* Saved data entries
———

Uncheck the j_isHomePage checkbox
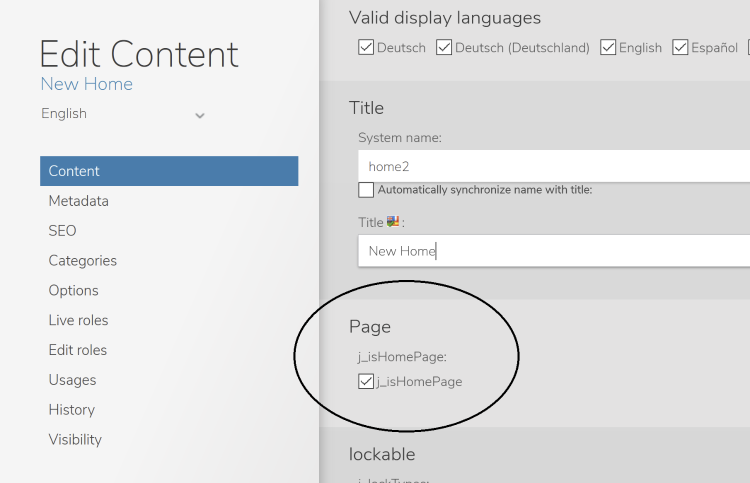The image size is (750, 483). pyautogui.click(x=366, y=382)
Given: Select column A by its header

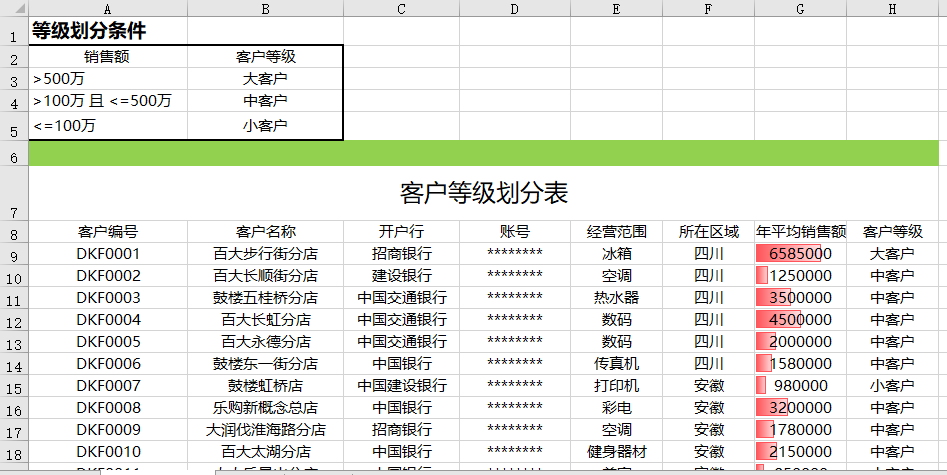Looking at the screenshot, I should (108, 8).
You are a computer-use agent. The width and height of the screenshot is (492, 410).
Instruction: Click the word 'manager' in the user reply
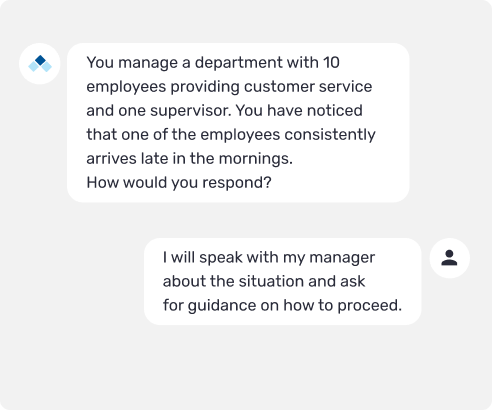(342, 258)
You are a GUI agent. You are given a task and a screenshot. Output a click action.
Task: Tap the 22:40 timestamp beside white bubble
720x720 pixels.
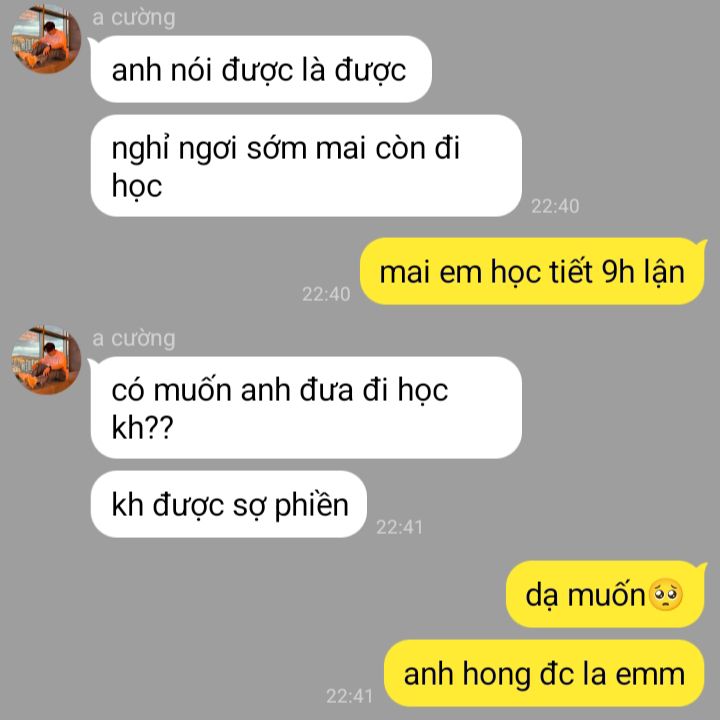pyautogui.click(x=555, y=206)

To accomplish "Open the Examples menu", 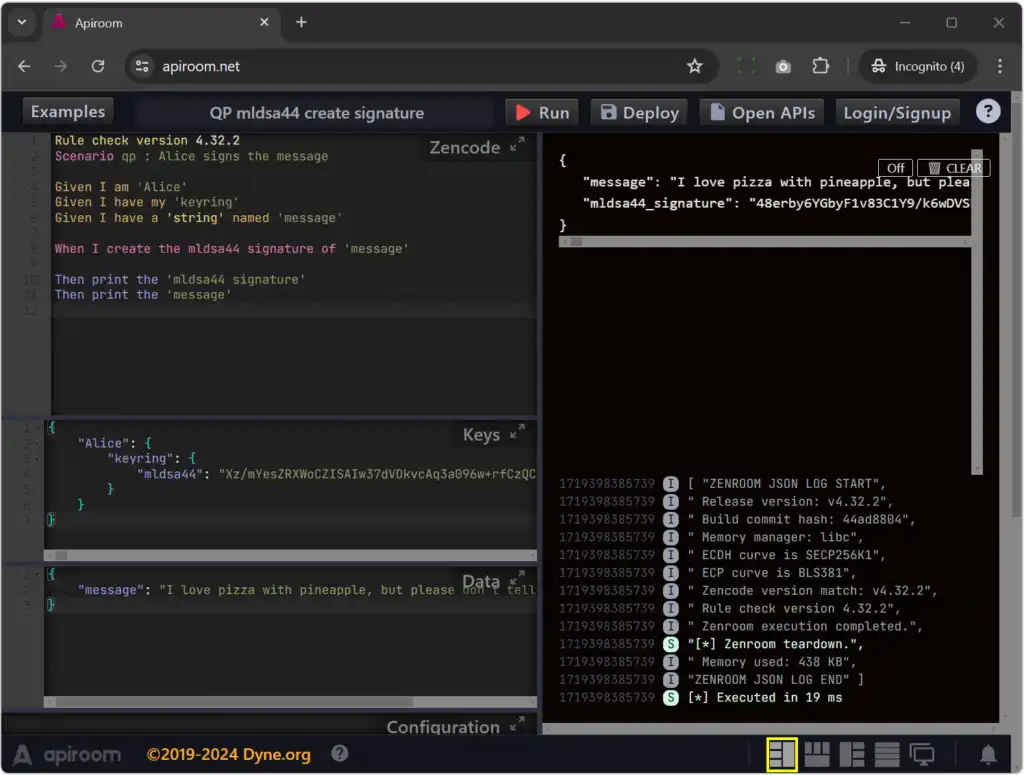I will (x=68, y=112).

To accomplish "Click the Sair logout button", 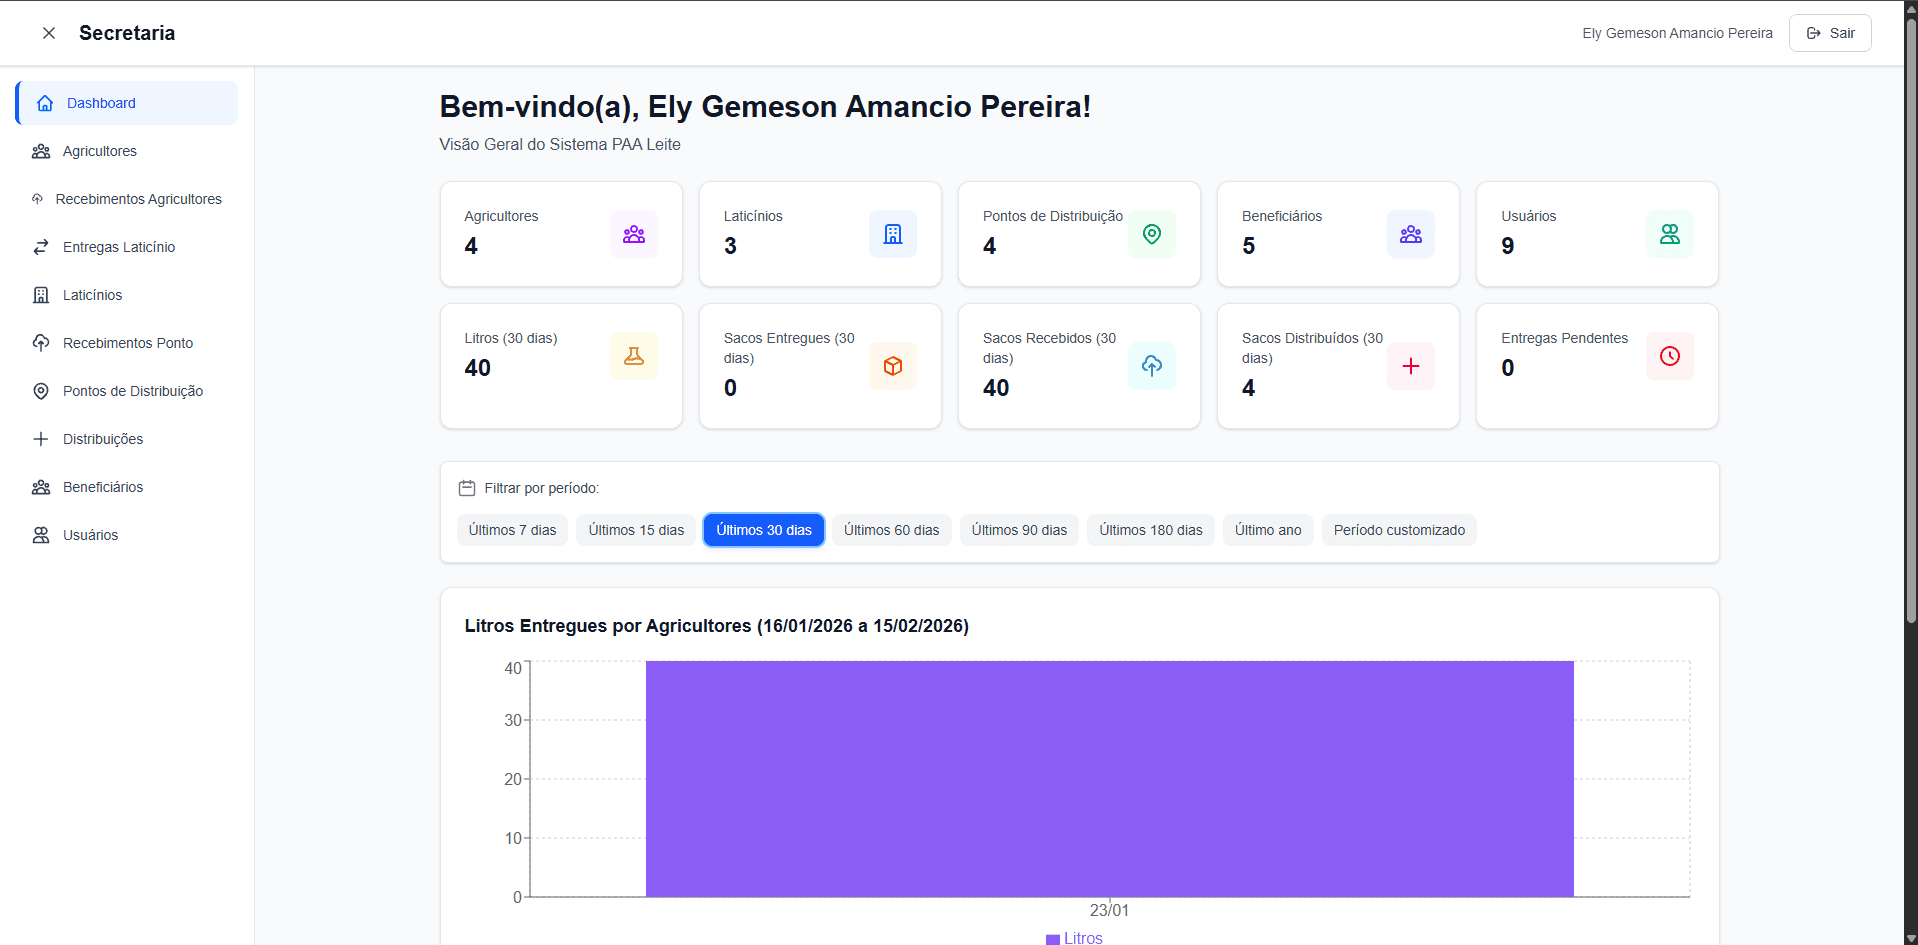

———

How many lines in the records above contain the word "agent"? Give only the number.

2